The mobilization of tens of thousands in Zohran Mamdani’s New York mayoralty campaign presents an opportunity to strengthen the fight for communism. In a period of rising global fascism and looming world war, it also presents big risks for the working class. Many Mamdani supporters are honest workers who are fed up with the monstrous inequality of capitalism, with its brutal racism and sexism. Progressive Labor Party needs them—and millions more like them—to build an egalitarian society. The fatal catch is that they’re channeling their anti-capitalist frustrations into the dead end of voting. Electoral politics is a shell game run by the capitalist rulers to protect their trillions in profits and stop open rebellion. Our challenge is to win these workers to move from reformism to revolution, from the bosses’ clutches to working class liberation. This process is complicated. It calls for patience as well as urgency. But our message is straightforward: Don’t vote, revolt!
Mamdani’s campaign promises of free child care, free bus rides, cheaper groceries, and less exorbitant housing are New Deal-type reforms that hold obvious appeal in a city where one of four children live in poverty.
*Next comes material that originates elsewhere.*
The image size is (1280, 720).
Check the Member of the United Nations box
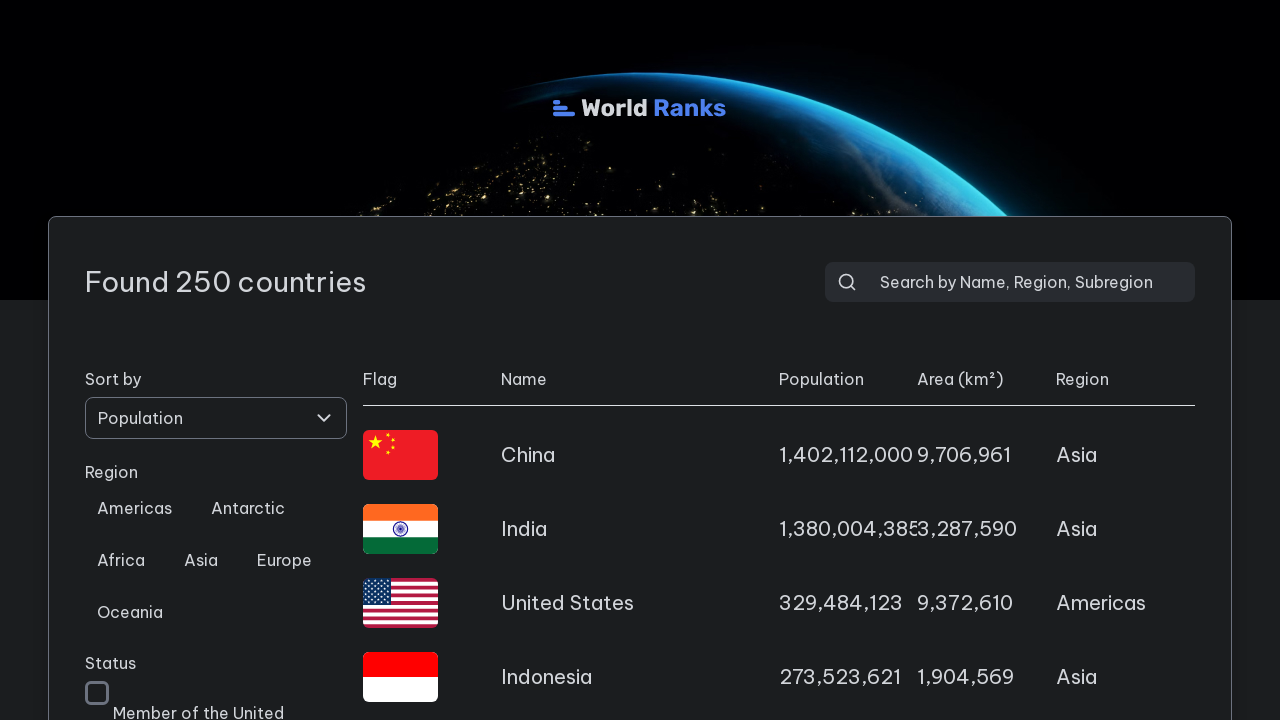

But we’ve seen this movie before, and it never ends well for the working class. Under the profit system, in even the best of times, workers’ gains are too little and short-lived. In the current period, with U.S. imperialism in sharp decline, a desperate U.S. ruling class will be forced into a military showdown with imperialist China and other rivals. Sooner than later, they’ll be compelled to discipline bosses and workers alike. No politician—be they Republican or Democrat or Democratic Socialist—will be able to resist this nationalist, racist tide. They’ll either go with the fascist flow or be thrown overboard.
Capitalism can’t be fixed to serve the needs of the working class. History proves that it can’t be voted out. As the Russian and Chinese revolutions showed before they were reversed, capitalism can be smashed only through armed struggle by masses of workers led by communist ideas. The bosses’ dictatorship must be replaced by a dictatorship of the proletariat. The great danger of the Mamdani phenomenon, like the Obama craze before it, is that it weakens workers’ class consciousness. It disarms them for the life-and-death struggle before us.
In reality, anti-capitalism has only one political home where its ambition can be realized—in the struggle for revolutionary communism under the banner of Progressive Labor Party. Join us. We have a world to win!